Kali ini gue tahu akan kalah. Gue menoleh ke belakang untuk melihat orang tua gue yang tentu penasaran juga sama jawaban gue.
"Um, nggak banyak," Banyak. Banyak banget. "Cuma mau bilang, Ro ... sekarang gue nggak iri sama kamu yang sudah dapat surga. Tapi, gue justru iri sama surga yang sudah dapat kamu. Surga pasti sekarang jadi tempat yang jauh lebih seru semenjak kedatangan kamu. Bahkan gue selalu mengatakan ini hampir setiap kali ketika gue keinget dia." Dan itu pertama kalinya kenangan tentang Hiro menyelinap di mata gue dan meluncur di pipi ketika tur.
Ada sepuluh pertanyaan lagi yang sisanya dijawab oleh Papa sama Mama.
Selagi mereka menjawab pertanyaan yang tersisa, gue menunggu iseng sebentar buka ponsel untuk mengalihkan fokus gue saat ini. Gue mengusap bar notifikasi karena ada banyak banget notifikasi yang kebiasaan nggak gue cek semuanya. Saat itulah, jantung gue mulai berdebar hebat ketika melihat salah satu notifikasi di baris paling bawah. Sebuah email yang rupanya sudah berada di sana sejak pukul satu malam tadi. Pengirim superhiro@-.com dengan subyek Seventeenth of Ours.
Gue beranjak dari kursi untuk sambil pura-pura hendak mengangkat telepon penting. Lalu segera melesat ke toilet mal. Padahal sambil berjalan gue sudah gugup bukan main. Tangan gue gemetar.
Sampai di toilet ternyata di sana sedang ramai. Gue langsung kepikiran untuk berganti arah ke basement. Karena kunci mobil masih dipegang Papa, gue malah nggak bisa masuk dalam mobi. Tapi situasi sedang cukup sepi. Hanya ada beberapa orang saja. Gue lantas duduk menggelosor di dekat mobil. Mengatur napas sampai tenang dan kembali berusaha memberanikan diri untuk mengeklik notifikasi itu. Ya, gue rencananya pengin buka semua notifikasi ucapan selama ulang tahun di ujung hari biar nggak capek bilang makasih. Makanya gue nggak ngeh sama sekali dengan satu email itu.
...
From: superhiro@-.com
To: dragones@-.com
Ga, kalau kamu baca email ini, bisa dipastikan aku sudah mati. Karena kalau aku masih hidup, pasti semua email yang sudah aku siapkan untuk kamu di setiap tanggal ulang tahun kita sampai 50 tahun yang akan datang, sudah aku batalkan. So, here I was. Happy birthday, my bestest brother in the world! This is our seventeenth.

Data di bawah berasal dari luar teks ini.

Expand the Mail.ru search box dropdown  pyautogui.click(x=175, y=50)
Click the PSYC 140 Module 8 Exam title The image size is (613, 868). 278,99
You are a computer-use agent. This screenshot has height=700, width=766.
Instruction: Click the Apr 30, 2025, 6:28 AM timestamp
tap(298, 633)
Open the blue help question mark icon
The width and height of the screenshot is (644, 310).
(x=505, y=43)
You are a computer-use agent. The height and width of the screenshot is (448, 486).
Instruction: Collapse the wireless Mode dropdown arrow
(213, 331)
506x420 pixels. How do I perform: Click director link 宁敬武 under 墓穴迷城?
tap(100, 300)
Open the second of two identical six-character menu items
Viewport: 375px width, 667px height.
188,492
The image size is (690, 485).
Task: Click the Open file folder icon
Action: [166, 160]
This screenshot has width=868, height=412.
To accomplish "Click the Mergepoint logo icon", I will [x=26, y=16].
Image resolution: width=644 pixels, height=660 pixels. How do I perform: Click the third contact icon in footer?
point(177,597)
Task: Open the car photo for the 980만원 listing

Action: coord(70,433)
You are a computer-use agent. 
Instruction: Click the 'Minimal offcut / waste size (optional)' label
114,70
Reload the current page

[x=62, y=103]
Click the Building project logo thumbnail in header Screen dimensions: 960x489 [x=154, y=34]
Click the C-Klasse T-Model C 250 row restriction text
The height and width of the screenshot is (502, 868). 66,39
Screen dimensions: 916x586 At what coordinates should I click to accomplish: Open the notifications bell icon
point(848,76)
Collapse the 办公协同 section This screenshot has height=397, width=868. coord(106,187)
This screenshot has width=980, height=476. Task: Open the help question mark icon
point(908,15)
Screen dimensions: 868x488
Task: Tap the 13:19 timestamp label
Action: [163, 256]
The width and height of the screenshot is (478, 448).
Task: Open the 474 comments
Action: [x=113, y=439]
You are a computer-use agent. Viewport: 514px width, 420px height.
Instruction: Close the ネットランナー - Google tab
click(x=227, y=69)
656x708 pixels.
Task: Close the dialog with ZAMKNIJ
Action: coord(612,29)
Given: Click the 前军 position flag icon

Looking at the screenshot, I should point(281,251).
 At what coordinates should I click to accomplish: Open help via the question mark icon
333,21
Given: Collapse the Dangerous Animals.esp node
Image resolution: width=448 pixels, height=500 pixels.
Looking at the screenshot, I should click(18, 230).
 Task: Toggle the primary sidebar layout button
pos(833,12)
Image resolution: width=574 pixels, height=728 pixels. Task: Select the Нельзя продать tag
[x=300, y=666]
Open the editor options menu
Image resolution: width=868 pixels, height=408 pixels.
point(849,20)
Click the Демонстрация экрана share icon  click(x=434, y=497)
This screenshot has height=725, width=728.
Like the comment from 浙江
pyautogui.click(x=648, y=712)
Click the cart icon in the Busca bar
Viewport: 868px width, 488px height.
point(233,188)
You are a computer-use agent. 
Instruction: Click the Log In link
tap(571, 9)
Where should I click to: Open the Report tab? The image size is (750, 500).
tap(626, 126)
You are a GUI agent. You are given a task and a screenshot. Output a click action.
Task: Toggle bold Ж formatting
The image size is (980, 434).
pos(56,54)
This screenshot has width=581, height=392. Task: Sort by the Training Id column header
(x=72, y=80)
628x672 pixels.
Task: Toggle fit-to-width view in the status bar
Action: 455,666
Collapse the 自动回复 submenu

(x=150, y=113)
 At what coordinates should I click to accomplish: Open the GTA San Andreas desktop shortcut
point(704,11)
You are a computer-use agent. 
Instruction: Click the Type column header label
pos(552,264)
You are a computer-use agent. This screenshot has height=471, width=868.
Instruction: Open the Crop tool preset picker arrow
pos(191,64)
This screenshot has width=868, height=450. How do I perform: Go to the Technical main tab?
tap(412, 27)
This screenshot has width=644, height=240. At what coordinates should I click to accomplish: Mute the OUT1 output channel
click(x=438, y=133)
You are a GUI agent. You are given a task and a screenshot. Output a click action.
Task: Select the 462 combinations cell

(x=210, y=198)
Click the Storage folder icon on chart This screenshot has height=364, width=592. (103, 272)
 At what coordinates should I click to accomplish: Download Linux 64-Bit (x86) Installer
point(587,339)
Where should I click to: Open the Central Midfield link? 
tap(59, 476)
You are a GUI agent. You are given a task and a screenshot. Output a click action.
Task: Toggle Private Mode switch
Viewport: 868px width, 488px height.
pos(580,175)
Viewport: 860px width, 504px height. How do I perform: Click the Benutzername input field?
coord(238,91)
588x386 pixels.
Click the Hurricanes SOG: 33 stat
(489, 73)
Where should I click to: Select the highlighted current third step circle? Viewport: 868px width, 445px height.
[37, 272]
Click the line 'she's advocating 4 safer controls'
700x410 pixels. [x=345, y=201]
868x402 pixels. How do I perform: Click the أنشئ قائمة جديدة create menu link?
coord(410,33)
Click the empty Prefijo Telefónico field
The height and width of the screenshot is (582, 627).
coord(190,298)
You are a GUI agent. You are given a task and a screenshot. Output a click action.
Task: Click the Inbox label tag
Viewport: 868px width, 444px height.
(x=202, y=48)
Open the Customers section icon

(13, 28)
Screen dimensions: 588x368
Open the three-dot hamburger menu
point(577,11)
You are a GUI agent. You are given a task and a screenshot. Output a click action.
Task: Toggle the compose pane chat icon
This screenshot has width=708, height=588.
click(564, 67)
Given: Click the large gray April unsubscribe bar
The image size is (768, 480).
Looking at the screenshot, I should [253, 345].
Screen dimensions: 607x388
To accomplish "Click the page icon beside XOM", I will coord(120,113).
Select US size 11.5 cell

Aku menyiapkan semuanya karena antisipasi untuk hal-hal seperti ini. Aku nggak tahu saat ini kamu sedang di mana, atau sedang apa. Tapi aku harap kamu oke, bahagia, dan aku seneng banget kalau kamu juga lagi kangen sama aku. Sori kalau ini lebay.
Aku tahu kamu punya cita-cita yang bagus. Tapi cita-cita kamu cuma akan jadi dengung kekecewaan kalau kamu nggak ada usaha apa pun untuk mewujudkannya. Udahan main-mainnya. Atau kurangin. Ambil les khusus biar nilai kamu bagus dan bisa enteng pas masuk perguruan tinggi. Ini demi diri kami sendiri, kan?
Ga, aku seneng akhirnya kita bisa jadi saudara yang dekat lagi. Makasih sudah menghabiskan banyak waktu buat aku di hari-hari terakhir. Pada akhirnya aku merasa beruntung yang nemuin aku sekarat di halte adalah kamu waktu itu. Bukan orang lain.
Titip Mama sama Papa, Ga. Mereka udah nggak perlu cemasin aku lagi. Yang artinya sekarang semua cinta mereka buat kamu. Kamu memiliki semua yang diperlukan untuk sampai ke cita-cita kamu itu. Jangan banyak malas.
Ga, aku juga nitip pacarku, Emili. Aku belum pernah mencium dia. Mungkin kalau dia menyusulku nanti maka ciuman pertama kami akan terjadi di surga. Semoga. Tolong titip dia dan kasih dia perhatian. Tetap anggap dia sebagai pacar aku karena kami berdua nggak pernah putus. Emili janji nggak akan punya pacar lagi setelah aku. Dia sedang sekarat juga.
Dan Rin. Kamu sayang dia, kan? Pacarin aja sampai nikah. Aku setuju kok.
Oh, iya. Email ini aku edit karena aku baru tahu sesuatu tentang kamu. Ternyata selama ini kamu berjuang untuk tetap hidup juga. Tapi aku yakin kamu akan bisa hidup lebih lama dan menjaga tiap tetes darahmu. Bahkan dalam keadaan punya kelainan genetik pun kamu tetap keren, ya, Ga. Gue bersyukur jadi adik tiga belas menit kamu. Apa dosa kita di masa lalu, ya, kenapa Tuhan ngasih kita hal yang indah sekaligus mengerikan ini? Apa karena aku sama kamu waktu di perut Mama sering berantem, ya? Duh. Kasihan Mama.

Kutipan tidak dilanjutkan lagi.